Recently, a delegation of businesspeople and diplomats from South Africa held a series of events in Yangon. Their hope was to promote tourism in South Africa, find markets for food and other products in Yangon, and find potential investors in their own country.
Throughout their talks, they spoke of the similar dry climate, gem processing industries, aquaculture, fish processing capabilities, and solar generation. In short, a major purpose of the meetings was to find common ground in vastly different countries.
This is a pattern repeated by officials from many countries trying to build ties and win over Myanmar. For example, a delegation of Israeli agriculture specialists came to Myanmar last year, touting the similar climate between the two countries, and the possibility of agricultural cooperation.
The Polish embassy has offered cooperating given the two countries’ similar socialist pasts, agricultural workforce, conservative banking practices, and path to economic reform.
These comparisons can prove useful for the future of the country. Myanmar’s industries obviously need help getting off the ground, and if South African gem cutters or Israeli irrigation specialists can come lend their hand in order to build a presence and working relationship in Myanmar, all the better. At the same time, Myanmar’s current lack of foreign goods makes it an important destination for importers, and foreign companies are keen to sell their goods; from telecom equipment to olives.

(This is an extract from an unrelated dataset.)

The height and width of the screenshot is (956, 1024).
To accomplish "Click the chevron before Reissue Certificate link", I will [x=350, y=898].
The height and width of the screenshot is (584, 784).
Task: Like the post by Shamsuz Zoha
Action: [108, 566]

The South African delegation highlights why Myanmar is so important to countries so far away. South Africa imports and exports mainly to Europe, but the continent’s financial difficulties have led them to search for more distant markets. For those left grasping for a growth economy, Myanmar is a good investment opportunity, with almost inevitable growth, a genuine shot at financial reform, and much-touted geographical advantages. By harnessing some sense of sameness, where companies from vastly different backgrounds could cooperate in the fastest developing frontier market.
But much of the Myanmar hype is much more complicated when examined up close. The crossroads between China and India is complicated by border issues and a dearth of trade. The reform of investment laws purported to bring about exponential growth is still held back by an antiquated tax structure inadequate regulations, and a lack of reliable statistics about the country. Myanmar’s situation is unique to the world, and the challenges it faces can’t be addressed overnight.
Without the systematic advantages of Chinese border trade or UK money, countries like South Africa will need to focus on niche markets where they are more able to compete, and may just be able to find opportunities left opaque to larger countries.